Case in point is GP7 #418. Seems the hogger ended up slightly cornering a car in the small yard at the helper town of Ozarka, resulting in a bit of bruising and scraping. Nothing too serious, but enough of an incident for concern, nonetheless. Most serious casualty was a battery box cover that was ripped off and crunched past repair. Also taking some damage was the front corner step guard and a deep scrape on the side of the cab. Most concerning damage was the handrail that tried to turn into a pretzel. That resulted in a safety appliance violation that had to be fixed before the unit could be returned to service.
Fortunately the chaps at the small Ozarka engine house were able to apply some heat with the acetylene torch and with the help of a sledge and a track bar, they were able to straighten the handrail enough to comply with the safety appliance codes and thus get the unit back into service. However, ol' #418 will carry it's battle scars for how long now? Below are some pics illustrating the results of the incident.
The side damage...
A closer look at the bungled handrail...
However, a struggling line has to do what they've gotta' do... so once patched up good 'enuf... back into service it went.
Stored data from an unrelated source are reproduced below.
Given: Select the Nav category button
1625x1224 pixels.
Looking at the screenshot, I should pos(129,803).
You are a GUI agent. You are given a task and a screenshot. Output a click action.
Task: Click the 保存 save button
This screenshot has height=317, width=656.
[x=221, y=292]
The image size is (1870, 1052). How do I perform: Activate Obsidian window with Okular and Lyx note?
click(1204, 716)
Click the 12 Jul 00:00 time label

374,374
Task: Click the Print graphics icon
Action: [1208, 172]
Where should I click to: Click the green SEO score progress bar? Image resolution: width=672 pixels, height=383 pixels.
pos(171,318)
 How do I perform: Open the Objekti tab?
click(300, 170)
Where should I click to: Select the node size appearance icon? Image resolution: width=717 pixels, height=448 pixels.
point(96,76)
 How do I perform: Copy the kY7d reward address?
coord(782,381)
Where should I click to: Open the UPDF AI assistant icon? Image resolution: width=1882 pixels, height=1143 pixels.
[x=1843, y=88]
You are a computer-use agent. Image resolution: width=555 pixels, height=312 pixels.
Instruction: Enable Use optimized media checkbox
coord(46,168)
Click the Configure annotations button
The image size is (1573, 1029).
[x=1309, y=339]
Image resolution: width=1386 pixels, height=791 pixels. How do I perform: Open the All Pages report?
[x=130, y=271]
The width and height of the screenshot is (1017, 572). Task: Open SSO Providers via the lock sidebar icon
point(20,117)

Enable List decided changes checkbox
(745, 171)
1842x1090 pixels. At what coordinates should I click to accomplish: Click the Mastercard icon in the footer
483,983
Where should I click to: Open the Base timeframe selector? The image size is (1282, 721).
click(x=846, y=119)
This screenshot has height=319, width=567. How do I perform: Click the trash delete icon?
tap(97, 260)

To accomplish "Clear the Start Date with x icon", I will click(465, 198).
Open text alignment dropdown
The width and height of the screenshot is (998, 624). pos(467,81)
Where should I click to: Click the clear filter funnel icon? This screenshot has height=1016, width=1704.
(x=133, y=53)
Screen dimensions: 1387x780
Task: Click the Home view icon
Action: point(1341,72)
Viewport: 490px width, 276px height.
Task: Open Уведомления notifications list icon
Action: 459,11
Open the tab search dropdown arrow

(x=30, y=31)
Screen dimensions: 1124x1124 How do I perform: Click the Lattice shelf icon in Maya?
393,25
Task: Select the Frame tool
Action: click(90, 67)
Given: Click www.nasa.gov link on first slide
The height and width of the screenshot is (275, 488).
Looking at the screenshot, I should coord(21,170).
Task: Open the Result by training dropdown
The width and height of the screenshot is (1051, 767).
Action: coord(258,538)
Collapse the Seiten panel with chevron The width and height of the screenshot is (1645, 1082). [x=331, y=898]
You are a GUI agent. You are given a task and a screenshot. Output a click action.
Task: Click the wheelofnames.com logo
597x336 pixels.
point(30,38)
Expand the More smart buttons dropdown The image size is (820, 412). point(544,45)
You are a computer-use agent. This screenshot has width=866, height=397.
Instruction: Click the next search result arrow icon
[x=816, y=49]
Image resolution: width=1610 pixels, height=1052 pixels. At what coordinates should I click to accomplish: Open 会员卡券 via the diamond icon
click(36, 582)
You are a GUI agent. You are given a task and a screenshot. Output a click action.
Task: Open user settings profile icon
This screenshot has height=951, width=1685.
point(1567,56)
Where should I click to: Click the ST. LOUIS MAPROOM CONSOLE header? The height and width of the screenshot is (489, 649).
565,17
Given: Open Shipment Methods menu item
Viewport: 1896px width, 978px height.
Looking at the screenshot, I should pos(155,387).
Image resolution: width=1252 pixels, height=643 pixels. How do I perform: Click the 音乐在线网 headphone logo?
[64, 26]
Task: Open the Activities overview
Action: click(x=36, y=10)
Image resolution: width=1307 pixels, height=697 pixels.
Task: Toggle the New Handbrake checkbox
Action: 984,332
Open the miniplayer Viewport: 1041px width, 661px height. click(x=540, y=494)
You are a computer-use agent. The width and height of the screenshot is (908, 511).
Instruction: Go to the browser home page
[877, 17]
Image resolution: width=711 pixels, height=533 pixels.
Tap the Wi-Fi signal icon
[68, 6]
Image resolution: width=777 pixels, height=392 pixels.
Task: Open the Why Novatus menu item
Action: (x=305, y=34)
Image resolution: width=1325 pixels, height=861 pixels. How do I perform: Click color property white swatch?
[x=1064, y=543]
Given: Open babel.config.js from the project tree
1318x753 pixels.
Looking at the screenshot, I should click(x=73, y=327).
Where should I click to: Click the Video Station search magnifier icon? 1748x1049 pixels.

Here's #418 once again ready to do what it's been doing for the Casey for right at 14 years...
The above is one of the pair of P2K GP7's I've received back from the Sound Guy. I got the idea of the side damage from pictures I have, or results I've seen/etc. I enjoy reflecting such wear and tear on engines and such. It's definitely a part of the railroading scene, especially given my era and theme choices. My current goal is to get enough engines on hand with DCC/Sound installed to cover my operating sessions. Once I have enough on hand so that a pair of them won't inconvenience me, then I will take two undec's off the layout and start the painting and final details process. Those two finished and back in service, I'll pull two more and rinse and repeat.
Oh, and I need to tell you about the malady that sister unit #427 was involved in, too. I tell 'ya, railroading the Ozark Mountains ain't fer sissies!